Joseph Morris, defendant below, appellant, v. John H. Burton, plaintiff below, respondent.
If after a tenant has given three months' notice in writing of his intention to deliver up the demised premises to his landlord at the end of the year, another person in the meanwhile enters into possession of them by the permission of his wife, the husband being present and having knowledge of the entry, though he refused his permission, he will be presumed to have permitted it and assented to it, and if the sub-tenant holds over, he will be liable for double rent.
A motion for leave to amend the declaration is too late after the Court has announced its opinion on a motion for a nonsuit.
Appeal from the judgment of a justice of the peace, in an action of debt for rent. Burton, the plaintiff below, had rented a house and lot to one Henry E. Hill, by paroi, whose unexpired term for the year 1851 was sold at constable’s sale, and bought by Morris,' the defendant below. Three months before the expiration of the year, the defendont gave notice in writing to the plaintiff of his intention to give up the premises at the end of the year.
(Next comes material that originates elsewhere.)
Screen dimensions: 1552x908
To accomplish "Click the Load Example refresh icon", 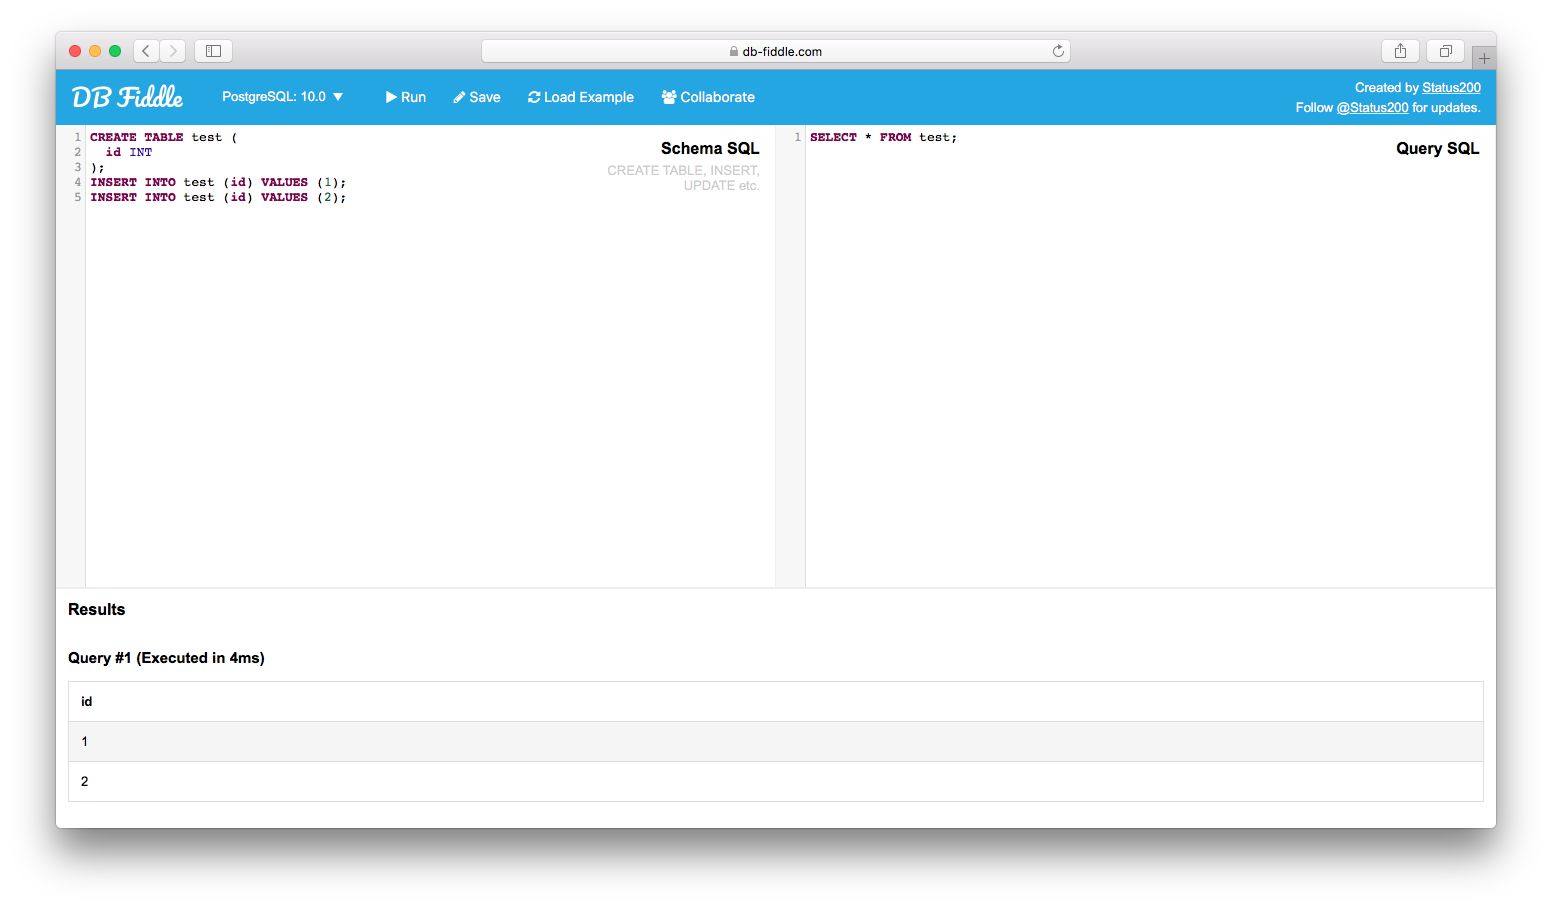I will [x=534, y=97].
In the meanwhile, however, another person, without the consent of Morris, but by the permission of his wife, moved into the property and held over through the ensuing year. Morris paid the rent for 1851, but refused ,to pay it for 1852, and this action was brought to recover double rent for the latter year. The pronarr alleged that both Morris and the person who had come into possession of the premises by the permission of his wife, held over for that year, but the action was against Morris alone.
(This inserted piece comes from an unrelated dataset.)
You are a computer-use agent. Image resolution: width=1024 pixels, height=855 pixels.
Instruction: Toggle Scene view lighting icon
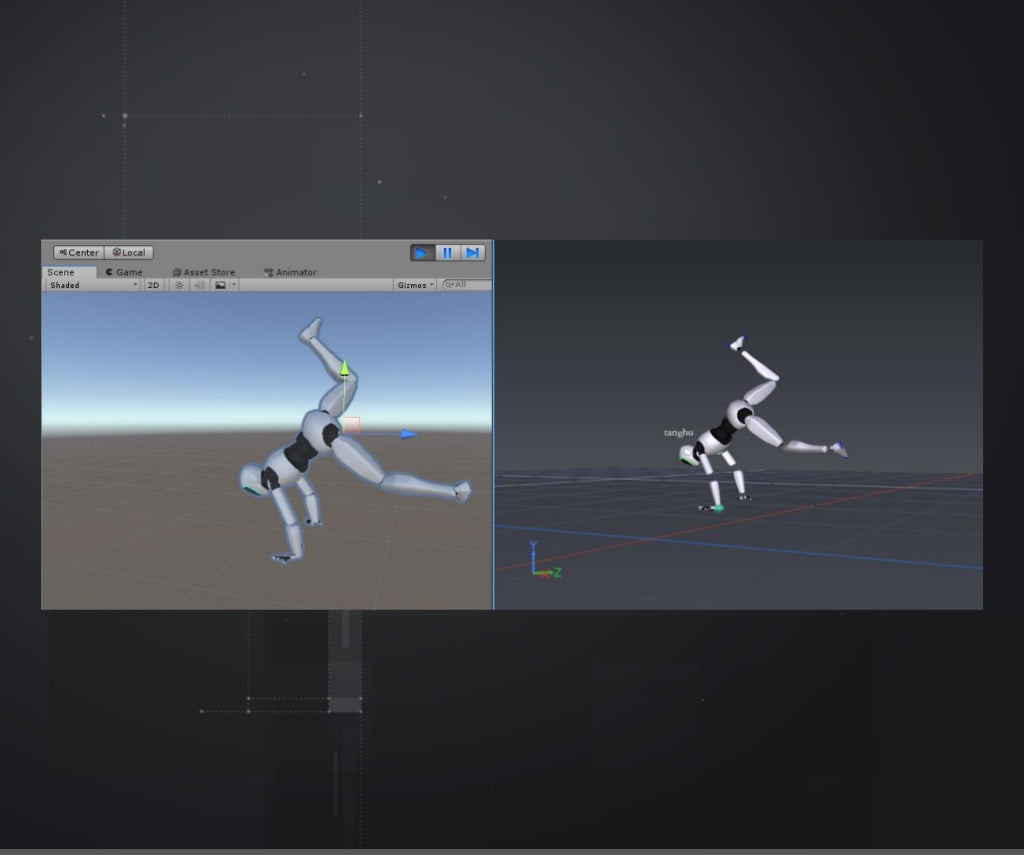tap(178, 284)

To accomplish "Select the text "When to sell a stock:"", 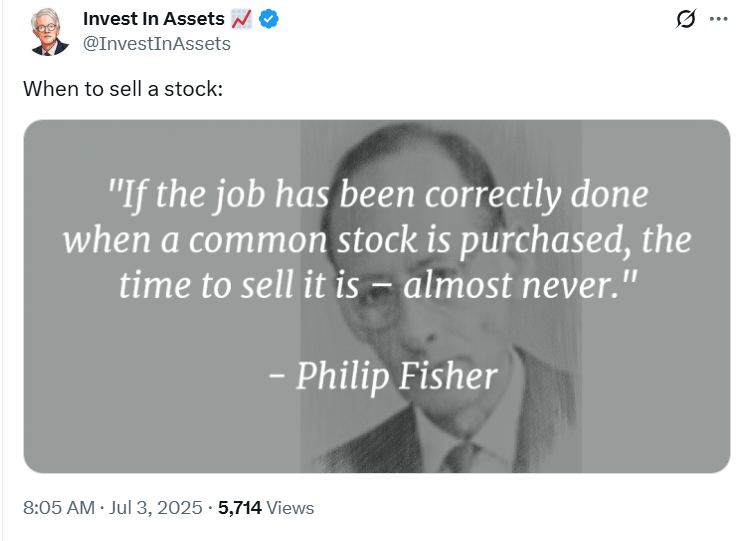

W. Saulsbury, for the defendant,
moved a nonsuit, because it was provided by the statute, that if the tenant, or any one coming into possession under him, should hold over after due notice served, then either of them, at the election of the landlord, should be liable for double rent. But in the present case the declaration alleged that both the defendant and the person whom it was alleged had come into possession under him, had held over; and because it was not proved that that person had come into possession of the' premises with the consent or permission of the defendant, hut by the permission of his wife, which she had no authority to grant, so as to bind her husband, particularly as it had been proved that the defendant himself had refused to assent to it.
E. D. Cullen, for the plaintiff:
Morris, the defendant, was the tenant, and gave the notice of his intention to- deliver up the property at the end of the year; and it was his duty to deliver it up, or to see that his sub-tenant, who came into possession under him, did so, pursuant to the notice, for the plaintiff, as landlord, had nothing to do with the sub-tenant, as she was the tenant of the defendant, and not of the plaintiff, although either of them would be liable to the landlord, at his election, to double rent, for holding over after the expiration of the year. The narr, it was true, alleged that both held over; but the plaintiff, in the exercise of the election conferred upon him by the statute, had brought his action against the defendant only. As to the objection that the sub-tenant entered by the permission of his wife and without the consent of the defendant himself, it was of no avail, for he must be presumed to have acquiesced in it; because if he did not mean to assent to it, why did he not insist on her removing either before or at the end of the year? By failing to do so, he became liable for her, as one coming into possession under him. 10 Wend. 79; 2 Stark Ev. 57; 1 Esp. Rep. 142; 5 Cow. 123; 14 East, 234.
[MAJORITY — The Court Harrington, Ch. J.,]
The Court
overruled the motion for a nonsuit, and the plaintiff’s counsel then applied for leave to amend the narr by striking the name of the sub-tenant from the averment, which alleged the holding over after notice; but the Court declined to grant the leave, upon the.ground that the application was too late, after the Court had announced its opinion on a motion for a nonsuit.
The Court,
Harrington, Ch. J.,
charged the jury: That if the person spoken of as the sub-tenant in this case came into possession of the premises with the knowledge and consent of the defendant, then she came in under him, and although a wife has no power, as such merely, to rent her husband’s property, if a person goes into possession by her permission, the husband being present and having knowledge of it, will be presumed to assent to it, and a person so entering will be considered as having come into possession under him. The defendant alone in this case had the power to prevent such occupancy, and if he permitted it, he assented to it; and if, three months before the expiration of the year 1851, written notice had been given by the defendant to the plaintiff of his intention to deliver up the premises to him at the end of it, and either the defendant, or the person coming into possession under him, held over and failed to deliver them up at that time, then the defendant would be liable to the plaintiff for double rent for the following year.